As anyone else found his underlying message being similar to Eckhart Tolle's?
I Have been reading Mr Crowley for the past couple of days, I find him hard to understand but its just dawned on me that what Tolle speaks of as 'Consciousness is what we essentially are' and Crowleys 'Will' are the same.
So Mr Crowleys message, its basically action with awareness?. Being Present in all we do or dont do. Become aware?.
or am i seriously off track here??
I don't think so, I'd say that of popular teachers today, both Eckhart Tolle and Adyashanti are, shall we say, on a similar wavelength to Crowleyian mysticism in some ways; but then any serious mysticism will be. There are many others who are, if not exactly fellow-travellers, at least capable of waving at each other on the road.
However, Tolle and Adyashanti follow a path that's more Jnana
, whereas Crowley is more Yoga
Another way of saying it would be that they, like the Zen people, follow a "sudden" school of enlightenment, whereas Crowley is more of a "gradual" school.
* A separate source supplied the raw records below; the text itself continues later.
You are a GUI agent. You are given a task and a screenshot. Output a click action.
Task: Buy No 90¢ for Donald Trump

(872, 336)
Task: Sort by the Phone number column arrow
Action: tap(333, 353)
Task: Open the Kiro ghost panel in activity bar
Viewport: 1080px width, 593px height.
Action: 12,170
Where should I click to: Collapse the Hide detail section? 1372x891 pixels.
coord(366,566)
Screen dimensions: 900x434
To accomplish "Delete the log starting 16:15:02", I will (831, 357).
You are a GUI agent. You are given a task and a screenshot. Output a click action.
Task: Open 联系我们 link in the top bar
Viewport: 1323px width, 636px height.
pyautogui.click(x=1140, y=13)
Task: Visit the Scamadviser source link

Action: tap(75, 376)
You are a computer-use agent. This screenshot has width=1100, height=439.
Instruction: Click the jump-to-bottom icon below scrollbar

And from the gradualist point of view: you may have the insight, but unless it's (so to speak) stable it's not much use to anyone but yourself, and possibly not even to yourself. Crowley's main tradition (the A:.A:.) is meant to be a tradition that furthers human evolution, more of a Mahayana path (to mix religious schools even more), whereas most modern teachers teach a Hinayana path (personal enlightenment, with little thought to teach or further a tradition, or to "improve mankind" - which is also perfectly fine).
So Crowley's system being a Mahayana-ish path, it's incumbent on practitioners to do a lot of boring groundwork, so that when the insight comes, it's like the capstone on a pyramid, and is permanent - and useful to others
(i.e. you've been through a lot of practices, and you can advise others).
But that's not necessary for Joe Ordinary - Joe Ordinary who has no business but his own is perfectly free to attain his personal epiphany to guide his own life and his dealings with the world, and teachers like Tolle and Adyashanti and the others are great for that. That's the joy of the New Aeon - there's a myriad ways to come to spirituality, and so long as they are ethically kosher (i.e. ditch dogmatism, fanaticism, etc.) it's all good.